Lista d’attesa “infinite”, la protesta dei cittadini pugliesi monta sui social network. L’inaugurazione di quattro nuovi reparti all’ospedale San Paolo di Bari, avvenuta ieri, ha scatenato decine di commenti contro il sistema sanitario pubblico pugliese. “Siamo indietro di 20 anni”, ha commentato il governatore Michele Emiliano che nelle ultime settimane ha disposto una serie di invertenti della Regione Puglia per adeguare il servizio agli standard europei. Più assunzioni di medici specialistici, macchinari al top della tecnologia ma per prenotazioni bisogna attendere dai 2 ai 6 mesi.
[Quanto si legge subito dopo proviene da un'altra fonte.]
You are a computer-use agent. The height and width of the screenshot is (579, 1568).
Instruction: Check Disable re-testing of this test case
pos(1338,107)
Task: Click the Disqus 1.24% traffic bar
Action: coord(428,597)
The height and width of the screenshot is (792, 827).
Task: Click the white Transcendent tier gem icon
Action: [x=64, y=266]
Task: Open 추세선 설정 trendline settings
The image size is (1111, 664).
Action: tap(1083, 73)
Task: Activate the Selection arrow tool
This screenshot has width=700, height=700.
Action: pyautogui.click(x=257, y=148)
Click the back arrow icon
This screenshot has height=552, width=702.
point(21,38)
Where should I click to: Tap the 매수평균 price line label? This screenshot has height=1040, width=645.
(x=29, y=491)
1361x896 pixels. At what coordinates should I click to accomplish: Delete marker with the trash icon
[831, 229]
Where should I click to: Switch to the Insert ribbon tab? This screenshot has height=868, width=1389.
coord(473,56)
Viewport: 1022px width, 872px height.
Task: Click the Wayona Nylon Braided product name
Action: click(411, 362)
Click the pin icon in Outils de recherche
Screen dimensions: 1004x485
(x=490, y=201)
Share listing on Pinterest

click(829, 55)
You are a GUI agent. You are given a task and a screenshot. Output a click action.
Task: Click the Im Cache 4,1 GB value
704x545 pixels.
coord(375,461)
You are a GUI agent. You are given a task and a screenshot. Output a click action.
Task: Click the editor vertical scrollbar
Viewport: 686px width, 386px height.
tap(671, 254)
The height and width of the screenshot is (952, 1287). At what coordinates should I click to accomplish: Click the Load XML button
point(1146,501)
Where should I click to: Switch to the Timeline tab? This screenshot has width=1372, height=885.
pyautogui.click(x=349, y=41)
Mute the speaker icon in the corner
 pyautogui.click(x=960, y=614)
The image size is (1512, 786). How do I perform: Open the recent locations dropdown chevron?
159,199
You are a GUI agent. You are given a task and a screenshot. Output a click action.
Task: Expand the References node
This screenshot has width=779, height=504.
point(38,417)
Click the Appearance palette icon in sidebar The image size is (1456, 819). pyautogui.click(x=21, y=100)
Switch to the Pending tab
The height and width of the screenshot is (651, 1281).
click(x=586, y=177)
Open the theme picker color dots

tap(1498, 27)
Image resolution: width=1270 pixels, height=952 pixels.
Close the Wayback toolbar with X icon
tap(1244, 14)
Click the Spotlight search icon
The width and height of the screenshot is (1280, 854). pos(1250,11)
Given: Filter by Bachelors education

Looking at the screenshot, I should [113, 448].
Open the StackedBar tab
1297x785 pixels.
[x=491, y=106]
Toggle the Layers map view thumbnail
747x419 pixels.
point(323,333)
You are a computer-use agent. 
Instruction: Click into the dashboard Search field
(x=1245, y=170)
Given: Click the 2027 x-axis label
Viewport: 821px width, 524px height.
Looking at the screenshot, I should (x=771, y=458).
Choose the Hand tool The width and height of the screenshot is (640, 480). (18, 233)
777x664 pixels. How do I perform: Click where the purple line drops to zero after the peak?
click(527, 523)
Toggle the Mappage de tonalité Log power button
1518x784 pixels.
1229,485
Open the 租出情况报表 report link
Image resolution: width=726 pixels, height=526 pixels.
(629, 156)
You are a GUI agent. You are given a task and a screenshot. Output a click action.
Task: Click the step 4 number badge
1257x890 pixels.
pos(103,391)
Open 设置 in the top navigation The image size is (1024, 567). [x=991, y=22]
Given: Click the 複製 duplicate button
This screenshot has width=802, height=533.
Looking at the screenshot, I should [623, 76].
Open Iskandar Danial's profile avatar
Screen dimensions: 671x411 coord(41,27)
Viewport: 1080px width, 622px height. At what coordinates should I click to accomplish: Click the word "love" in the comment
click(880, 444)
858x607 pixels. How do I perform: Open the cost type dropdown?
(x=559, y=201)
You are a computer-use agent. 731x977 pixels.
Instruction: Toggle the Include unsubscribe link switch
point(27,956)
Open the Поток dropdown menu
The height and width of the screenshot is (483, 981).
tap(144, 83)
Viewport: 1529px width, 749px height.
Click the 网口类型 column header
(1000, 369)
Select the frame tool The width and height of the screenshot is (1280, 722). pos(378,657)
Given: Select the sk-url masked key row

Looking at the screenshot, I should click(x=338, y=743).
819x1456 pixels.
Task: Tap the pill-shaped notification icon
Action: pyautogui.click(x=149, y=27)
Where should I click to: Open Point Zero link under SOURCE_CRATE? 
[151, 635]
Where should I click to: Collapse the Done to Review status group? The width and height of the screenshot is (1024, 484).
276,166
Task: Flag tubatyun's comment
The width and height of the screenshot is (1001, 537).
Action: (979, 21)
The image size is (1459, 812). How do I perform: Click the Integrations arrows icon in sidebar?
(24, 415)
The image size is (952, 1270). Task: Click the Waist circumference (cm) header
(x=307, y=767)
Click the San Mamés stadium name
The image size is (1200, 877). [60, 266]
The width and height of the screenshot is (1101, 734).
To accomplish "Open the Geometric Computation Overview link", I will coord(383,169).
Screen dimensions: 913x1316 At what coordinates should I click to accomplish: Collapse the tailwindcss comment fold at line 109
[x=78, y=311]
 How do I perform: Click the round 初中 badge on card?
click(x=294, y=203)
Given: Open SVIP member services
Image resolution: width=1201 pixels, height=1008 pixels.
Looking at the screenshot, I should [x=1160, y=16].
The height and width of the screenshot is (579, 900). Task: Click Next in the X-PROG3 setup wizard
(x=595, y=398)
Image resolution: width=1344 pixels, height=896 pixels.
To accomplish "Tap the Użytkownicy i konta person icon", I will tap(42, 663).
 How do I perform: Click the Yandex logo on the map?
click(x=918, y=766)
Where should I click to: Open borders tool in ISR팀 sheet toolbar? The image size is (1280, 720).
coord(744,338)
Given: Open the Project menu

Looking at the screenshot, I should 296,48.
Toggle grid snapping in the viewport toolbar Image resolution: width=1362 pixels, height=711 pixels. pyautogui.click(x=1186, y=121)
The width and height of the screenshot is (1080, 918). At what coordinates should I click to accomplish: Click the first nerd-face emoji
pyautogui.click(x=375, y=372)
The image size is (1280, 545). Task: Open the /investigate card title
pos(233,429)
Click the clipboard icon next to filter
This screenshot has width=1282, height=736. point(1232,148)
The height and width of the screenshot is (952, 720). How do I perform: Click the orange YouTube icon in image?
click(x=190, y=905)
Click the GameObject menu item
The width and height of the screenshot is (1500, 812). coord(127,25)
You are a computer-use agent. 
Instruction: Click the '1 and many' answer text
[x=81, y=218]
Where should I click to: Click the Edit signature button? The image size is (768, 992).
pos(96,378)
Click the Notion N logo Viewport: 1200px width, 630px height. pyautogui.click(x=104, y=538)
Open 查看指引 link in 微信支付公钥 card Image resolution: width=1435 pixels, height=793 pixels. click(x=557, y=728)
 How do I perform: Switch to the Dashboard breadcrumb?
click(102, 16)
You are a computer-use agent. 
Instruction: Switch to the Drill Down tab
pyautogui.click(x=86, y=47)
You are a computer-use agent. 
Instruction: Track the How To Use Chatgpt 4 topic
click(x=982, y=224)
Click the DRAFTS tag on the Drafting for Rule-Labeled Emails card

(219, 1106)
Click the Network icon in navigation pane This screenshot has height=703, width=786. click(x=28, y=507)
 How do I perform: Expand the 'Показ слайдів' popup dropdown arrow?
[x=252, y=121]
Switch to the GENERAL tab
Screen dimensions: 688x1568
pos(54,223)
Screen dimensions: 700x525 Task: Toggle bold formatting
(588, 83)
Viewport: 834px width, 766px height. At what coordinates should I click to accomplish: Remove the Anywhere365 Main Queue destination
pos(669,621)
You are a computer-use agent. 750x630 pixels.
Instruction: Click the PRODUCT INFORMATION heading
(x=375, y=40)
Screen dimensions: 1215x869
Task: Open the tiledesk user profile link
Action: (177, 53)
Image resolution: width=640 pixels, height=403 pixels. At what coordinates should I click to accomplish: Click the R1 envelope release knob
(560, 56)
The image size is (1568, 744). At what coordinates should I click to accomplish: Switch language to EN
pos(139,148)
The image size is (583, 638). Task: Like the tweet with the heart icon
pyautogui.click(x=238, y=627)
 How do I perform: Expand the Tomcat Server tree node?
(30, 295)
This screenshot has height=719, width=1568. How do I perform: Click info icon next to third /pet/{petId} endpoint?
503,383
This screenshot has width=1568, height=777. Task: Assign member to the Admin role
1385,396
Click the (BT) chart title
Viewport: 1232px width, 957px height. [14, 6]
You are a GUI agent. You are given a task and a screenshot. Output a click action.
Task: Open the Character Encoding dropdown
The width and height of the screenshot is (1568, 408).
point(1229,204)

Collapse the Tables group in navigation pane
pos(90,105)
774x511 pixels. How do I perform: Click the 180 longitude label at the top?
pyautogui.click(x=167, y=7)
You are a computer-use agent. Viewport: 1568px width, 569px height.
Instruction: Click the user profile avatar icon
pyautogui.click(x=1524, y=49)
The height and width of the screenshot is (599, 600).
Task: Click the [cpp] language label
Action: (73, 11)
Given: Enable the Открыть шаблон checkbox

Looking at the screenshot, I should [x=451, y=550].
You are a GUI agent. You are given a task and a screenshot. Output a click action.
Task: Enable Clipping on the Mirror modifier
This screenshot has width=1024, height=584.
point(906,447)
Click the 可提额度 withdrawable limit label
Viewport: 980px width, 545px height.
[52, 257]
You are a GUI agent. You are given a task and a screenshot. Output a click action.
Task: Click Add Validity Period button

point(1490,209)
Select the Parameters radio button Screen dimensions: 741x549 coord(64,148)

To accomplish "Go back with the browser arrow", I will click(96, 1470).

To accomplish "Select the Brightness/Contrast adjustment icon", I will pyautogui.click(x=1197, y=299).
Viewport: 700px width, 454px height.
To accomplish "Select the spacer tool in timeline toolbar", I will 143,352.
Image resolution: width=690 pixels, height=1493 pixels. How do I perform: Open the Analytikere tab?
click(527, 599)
“Ho bisogno di fare una risonanza magnetica alla testa ma per la sanità pubblica il primo appuntamento utile è possibile per la fine del 2020”, commenta indignata Lia Greco. “Se può consolarti a me l’hanno confermata per maggio 2021 naturalmente non ho effettuato la prenotazione prenotata. Come si spiega, che una persona ha necessità sulla salute e poi parlano di prevenzione”, risponde Patrizia Patruno.

Un altro lettore aggiunge: “Mia figlia affetta di Scelosi Tuberosa deve fare la tac toracica e addome l’ho prenotata a gennaio, perché fate questo a queste persone indifese”. E ancora: “Ho dovuto spendere 250 euro per una risonanza perché tramite Asl c’erano 5 mesi di attesa”.